Top Review by ElaineAnn
Wow! These are great, not dry and very tasty. I popped the leftover burgers individually wrapped in the freezer to pack in my lunches. Made for My 3 Chefs. Thanks for posting a keeper!
- 1 1⁄2 lbs ground turkey
- 1 medium bosc pear, peel, cored and coarsely grated (firm)
- 1 egg, beaten (or 1/4 cup egg substitute)
- 1 cup panko breadcrumbs (Japanese style bread crumbs)
- 1⁄4 cup fresh flat-leaf parsley, chopped
- 2 garlic cloves, very finely minced
- 1 1⁄2 teaspoons fresh sage, finely chopped
- 1 1⁄2 teaspoons fresh rosemary leaves, finely chopped
- 1⁄4 teaspoon ground allspice
- 1 teaspoon coarse salt
- 1⁄4 teaspoon fresh ground pepper
Directions See How It's Made
- Mix together the turkey, pear, egg, panko, parsley, garlic, sage, rosemary, and allspice in a large bowl until well combined.
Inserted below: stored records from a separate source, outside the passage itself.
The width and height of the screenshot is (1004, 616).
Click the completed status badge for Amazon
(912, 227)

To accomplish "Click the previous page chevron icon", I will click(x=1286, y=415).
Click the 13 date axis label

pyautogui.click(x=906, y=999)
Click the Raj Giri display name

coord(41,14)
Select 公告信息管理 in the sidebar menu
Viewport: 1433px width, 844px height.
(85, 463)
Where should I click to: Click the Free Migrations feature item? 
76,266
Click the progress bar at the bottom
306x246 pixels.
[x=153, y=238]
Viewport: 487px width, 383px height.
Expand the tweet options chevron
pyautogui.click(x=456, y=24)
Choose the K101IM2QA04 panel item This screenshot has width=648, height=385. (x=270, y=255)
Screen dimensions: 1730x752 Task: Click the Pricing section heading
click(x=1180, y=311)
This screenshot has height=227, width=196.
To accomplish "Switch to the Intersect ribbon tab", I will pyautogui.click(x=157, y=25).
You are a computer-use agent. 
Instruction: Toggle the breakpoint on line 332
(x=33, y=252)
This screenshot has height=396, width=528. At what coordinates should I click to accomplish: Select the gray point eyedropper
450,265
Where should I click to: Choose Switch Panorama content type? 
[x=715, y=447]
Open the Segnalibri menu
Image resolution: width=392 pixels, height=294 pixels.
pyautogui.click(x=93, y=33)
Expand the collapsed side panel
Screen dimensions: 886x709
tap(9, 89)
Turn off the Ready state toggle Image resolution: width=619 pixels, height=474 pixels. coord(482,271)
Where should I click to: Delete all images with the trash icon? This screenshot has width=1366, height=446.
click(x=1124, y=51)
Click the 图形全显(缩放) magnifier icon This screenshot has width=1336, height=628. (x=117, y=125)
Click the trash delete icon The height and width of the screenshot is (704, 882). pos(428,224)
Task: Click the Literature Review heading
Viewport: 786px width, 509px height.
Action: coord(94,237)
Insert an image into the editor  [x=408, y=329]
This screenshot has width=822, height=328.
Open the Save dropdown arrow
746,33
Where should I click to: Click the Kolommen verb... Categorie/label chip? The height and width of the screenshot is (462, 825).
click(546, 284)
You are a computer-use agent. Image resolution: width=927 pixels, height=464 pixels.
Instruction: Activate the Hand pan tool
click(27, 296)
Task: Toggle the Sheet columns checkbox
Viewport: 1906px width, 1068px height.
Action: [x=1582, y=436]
- Add the salt and pepper or more to taste. (to test the flavor, cook a tsp or two of the meat mixture in the microwave or small skillet).
- Divide the mixture into 6 equal portions and shape them into patties, gently pressing the center of each to create a slight indentation. This will prevent the patty from bulging in the center, so that you end up with a flat, evenly cooked burger.
- Refrigerate the patties until the grill is ready.
- Prepare a charcoal fire or a gas grill to medium-hot.
- Wipe the rack with canola oil and lay the burgers on it indentation side up.
- Let them cook, without pressing down on them, until the bottoms are well seared, about 5 to 7 minutes.
- Flip the burgers and continue grilling until they are completely cooked through (the juices will run clear) another 5 to 7 minutes.